= What needs to be done =
In the data below, find every line with the word "toolbar" and copy it.

= Data provided =
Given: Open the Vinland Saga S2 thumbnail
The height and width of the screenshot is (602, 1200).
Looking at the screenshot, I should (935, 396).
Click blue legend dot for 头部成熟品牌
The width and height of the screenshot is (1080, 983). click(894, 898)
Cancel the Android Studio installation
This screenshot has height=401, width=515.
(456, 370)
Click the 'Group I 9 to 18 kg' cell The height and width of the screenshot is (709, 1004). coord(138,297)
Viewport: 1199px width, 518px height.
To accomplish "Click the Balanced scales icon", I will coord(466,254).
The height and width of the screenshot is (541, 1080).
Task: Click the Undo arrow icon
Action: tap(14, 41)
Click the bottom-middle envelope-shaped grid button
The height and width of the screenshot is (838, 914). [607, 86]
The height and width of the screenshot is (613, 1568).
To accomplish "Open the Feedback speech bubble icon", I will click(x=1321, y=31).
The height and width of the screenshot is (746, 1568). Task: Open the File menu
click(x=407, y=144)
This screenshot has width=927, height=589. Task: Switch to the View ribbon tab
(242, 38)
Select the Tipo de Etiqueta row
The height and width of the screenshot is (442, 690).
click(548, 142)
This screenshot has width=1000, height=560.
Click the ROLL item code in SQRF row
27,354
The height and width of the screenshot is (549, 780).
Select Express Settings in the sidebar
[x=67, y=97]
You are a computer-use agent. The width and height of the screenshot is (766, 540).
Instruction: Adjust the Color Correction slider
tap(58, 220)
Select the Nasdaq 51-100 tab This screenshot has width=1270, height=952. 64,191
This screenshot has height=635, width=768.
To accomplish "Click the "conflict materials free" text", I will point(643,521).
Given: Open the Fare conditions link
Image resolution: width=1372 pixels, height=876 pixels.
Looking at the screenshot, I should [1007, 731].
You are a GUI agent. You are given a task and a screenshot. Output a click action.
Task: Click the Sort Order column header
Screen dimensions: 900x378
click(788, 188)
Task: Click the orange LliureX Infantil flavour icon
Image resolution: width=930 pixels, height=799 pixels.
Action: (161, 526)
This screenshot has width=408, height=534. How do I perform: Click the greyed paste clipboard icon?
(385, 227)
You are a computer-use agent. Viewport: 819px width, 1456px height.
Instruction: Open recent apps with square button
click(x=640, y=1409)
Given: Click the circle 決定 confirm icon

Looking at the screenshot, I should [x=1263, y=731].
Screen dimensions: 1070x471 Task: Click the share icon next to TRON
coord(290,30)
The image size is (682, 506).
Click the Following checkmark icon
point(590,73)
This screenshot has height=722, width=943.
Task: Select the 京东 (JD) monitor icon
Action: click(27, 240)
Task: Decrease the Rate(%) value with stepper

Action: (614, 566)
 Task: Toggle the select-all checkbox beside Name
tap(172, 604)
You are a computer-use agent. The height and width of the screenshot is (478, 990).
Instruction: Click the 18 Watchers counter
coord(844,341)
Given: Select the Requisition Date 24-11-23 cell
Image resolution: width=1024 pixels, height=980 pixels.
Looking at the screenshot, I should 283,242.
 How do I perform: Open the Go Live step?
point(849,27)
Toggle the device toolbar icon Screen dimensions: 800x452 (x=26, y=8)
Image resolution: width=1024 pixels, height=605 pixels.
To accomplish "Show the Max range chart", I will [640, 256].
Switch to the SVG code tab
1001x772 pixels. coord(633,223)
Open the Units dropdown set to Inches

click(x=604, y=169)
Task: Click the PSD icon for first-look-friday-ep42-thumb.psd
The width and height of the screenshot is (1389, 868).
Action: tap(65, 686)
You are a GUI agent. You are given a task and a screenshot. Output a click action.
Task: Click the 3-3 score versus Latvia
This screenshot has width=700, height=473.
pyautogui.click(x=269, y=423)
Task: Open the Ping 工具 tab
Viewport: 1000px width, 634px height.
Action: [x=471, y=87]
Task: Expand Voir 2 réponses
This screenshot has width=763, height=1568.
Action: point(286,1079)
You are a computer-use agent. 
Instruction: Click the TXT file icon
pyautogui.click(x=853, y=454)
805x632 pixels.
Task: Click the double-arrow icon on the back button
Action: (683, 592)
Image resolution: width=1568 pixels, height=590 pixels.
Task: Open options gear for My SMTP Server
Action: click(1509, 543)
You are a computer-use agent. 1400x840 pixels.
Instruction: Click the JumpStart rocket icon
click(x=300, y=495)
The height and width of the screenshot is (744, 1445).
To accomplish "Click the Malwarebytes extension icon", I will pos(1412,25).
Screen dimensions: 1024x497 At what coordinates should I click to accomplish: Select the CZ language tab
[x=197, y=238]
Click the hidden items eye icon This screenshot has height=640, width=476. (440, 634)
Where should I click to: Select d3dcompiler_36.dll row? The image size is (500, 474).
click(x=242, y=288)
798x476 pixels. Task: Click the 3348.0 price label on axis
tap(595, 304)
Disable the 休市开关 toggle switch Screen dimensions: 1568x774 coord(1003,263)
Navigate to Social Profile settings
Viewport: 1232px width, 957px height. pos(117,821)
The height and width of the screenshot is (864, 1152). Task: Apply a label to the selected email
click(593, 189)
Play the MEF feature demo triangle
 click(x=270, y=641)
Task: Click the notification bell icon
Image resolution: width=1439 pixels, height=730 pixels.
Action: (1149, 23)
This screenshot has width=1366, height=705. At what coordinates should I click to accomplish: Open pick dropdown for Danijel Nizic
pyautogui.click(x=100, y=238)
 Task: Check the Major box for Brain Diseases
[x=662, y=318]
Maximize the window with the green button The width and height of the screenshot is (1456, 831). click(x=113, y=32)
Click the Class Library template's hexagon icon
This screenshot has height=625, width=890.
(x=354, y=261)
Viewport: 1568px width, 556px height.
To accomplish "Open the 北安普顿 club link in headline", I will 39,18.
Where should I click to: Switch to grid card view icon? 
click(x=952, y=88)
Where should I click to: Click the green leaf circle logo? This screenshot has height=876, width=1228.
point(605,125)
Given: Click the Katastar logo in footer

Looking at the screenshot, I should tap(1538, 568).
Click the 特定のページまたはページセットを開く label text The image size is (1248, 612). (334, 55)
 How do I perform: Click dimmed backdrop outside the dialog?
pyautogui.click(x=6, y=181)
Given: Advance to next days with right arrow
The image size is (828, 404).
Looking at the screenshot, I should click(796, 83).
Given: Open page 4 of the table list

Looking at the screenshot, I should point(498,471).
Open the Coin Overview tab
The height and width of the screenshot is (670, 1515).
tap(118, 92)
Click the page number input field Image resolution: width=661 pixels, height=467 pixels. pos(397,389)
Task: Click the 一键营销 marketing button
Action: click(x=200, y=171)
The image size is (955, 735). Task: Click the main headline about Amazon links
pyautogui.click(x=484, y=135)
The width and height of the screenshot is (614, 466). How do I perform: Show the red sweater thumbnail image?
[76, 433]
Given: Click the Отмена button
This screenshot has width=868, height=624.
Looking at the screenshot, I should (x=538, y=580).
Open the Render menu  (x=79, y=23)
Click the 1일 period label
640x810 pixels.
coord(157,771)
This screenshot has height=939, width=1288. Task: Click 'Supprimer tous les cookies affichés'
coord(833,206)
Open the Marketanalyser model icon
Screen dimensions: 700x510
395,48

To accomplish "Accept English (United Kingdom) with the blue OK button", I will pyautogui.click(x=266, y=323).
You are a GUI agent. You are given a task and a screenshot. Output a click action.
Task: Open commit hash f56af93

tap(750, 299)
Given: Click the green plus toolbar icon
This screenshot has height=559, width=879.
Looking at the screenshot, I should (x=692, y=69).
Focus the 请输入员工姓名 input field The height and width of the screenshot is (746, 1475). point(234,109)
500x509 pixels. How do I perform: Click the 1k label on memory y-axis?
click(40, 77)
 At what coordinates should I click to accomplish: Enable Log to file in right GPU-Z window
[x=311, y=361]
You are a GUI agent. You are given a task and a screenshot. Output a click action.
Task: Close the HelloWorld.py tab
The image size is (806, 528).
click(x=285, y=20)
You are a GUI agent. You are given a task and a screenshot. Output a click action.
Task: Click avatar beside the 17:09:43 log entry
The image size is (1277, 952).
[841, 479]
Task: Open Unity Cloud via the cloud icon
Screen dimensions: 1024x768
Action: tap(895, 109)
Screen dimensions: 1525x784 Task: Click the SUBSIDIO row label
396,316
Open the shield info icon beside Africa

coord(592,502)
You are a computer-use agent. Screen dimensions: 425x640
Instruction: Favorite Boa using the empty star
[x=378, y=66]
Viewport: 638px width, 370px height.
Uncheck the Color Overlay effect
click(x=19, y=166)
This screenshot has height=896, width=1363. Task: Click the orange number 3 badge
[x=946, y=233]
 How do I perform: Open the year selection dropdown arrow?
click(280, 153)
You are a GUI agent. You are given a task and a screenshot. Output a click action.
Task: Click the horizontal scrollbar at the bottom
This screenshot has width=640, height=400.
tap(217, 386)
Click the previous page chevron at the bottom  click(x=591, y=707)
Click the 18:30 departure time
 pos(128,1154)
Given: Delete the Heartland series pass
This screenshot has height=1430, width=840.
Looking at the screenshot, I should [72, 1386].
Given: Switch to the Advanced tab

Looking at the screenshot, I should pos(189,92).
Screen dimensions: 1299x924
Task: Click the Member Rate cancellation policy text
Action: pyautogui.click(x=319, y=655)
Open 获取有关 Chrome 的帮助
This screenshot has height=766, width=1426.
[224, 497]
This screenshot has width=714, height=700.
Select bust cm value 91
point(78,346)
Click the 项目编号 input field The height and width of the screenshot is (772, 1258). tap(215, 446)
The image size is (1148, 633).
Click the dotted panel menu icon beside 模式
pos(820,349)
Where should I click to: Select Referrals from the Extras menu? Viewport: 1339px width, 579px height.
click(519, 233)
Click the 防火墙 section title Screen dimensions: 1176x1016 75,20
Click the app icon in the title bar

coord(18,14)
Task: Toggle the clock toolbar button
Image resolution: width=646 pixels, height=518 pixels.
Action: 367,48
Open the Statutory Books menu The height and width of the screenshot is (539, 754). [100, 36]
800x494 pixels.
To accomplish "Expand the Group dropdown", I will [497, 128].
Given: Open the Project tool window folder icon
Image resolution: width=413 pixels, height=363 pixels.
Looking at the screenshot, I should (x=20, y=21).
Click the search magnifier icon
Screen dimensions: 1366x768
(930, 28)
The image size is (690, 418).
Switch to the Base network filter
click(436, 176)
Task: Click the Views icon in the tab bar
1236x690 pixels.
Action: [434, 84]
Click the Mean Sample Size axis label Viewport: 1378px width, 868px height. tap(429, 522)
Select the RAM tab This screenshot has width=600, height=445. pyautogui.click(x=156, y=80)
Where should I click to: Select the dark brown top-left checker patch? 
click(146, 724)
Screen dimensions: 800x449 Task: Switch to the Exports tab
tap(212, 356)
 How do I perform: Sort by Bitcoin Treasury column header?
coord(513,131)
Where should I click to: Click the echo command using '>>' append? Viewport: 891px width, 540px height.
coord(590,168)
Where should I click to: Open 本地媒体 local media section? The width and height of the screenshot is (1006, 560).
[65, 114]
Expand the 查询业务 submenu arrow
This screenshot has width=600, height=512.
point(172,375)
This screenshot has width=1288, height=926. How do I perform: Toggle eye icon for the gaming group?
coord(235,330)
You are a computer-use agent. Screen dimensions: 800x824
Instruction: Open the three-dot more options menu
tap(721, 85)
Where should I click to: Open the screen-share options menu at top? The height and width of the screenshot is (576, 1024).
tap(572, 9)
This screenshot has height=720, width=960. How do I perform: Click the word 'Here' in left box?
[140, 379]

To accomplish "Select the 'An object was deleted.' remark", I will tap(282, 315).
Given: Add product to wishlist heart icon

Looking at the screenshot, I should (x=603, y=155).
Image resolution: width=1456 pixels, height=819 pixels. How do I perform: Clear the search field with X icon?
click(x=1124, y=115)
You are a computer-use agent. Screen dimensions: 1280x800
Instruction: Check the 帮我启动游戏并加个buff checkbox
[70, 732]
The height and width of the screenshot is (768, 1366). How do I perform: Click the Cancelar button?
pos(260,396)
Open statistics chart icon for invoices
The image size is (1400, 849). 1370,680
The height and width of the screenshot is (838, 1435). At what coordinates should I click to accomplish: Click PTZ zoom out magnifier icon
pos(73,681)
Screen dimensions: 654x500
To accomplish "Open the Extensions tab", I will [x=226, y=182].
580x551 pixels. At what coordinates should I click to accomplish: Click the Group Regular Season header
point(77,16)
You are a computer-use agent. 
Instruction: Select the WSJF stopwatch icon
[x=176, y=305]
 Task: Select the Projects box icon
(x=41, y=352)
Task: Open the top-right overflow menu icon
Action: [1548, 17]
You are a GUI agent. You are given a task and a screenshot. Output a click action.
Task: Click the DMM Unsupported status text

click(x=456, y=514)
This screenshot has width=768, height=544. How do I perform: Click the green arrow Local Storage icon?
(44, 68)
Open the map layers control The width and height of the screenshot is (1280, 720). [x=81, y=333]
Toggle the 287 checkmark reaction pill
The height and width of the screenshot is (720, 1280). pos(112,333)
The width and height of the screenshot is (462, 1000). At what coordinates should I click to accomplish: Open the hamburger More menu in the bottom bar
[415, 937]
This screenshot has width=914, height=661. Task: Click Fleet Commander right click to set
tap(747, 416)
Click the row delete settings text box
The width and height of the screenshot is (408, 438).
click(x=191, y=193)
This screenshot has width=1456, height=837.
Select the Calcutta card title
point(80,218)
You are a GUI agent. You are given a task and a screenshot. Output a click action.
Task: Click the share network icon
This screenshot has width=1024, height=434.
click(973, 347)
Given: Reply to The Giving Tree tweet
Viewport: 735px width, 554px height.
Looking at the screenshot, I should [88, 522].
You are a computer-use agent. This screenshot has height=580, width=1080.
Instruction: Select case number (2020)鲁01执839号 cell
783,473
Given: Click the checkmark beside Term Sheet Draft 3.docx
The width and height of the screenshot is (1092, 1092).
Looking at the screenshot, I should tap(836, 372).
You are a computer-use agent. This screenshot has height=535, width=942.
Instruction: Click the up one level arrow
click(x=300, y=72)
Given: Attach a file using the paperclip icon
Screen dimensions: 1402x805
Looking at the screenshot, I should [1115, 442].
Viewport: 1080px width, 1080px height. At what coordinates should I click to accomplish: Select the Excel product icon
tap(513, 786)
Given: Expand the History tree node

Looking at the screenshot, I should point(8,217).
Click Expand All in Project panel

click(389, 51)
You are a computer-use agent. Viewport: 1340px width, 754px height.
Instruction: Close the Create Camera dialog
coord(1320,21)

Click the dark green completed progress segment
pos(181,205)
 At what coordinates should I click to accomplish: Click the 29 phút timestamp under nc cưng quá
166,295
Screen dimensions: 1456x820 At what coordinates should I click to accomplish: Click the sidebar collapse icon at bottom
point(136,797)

= Answer space =
Toggle the device toolbar icon Screen dimensions: 800x452 (x=26, y=8)
Given: Click the green plus toolbar icon
Task: Toggle the clock toolbar button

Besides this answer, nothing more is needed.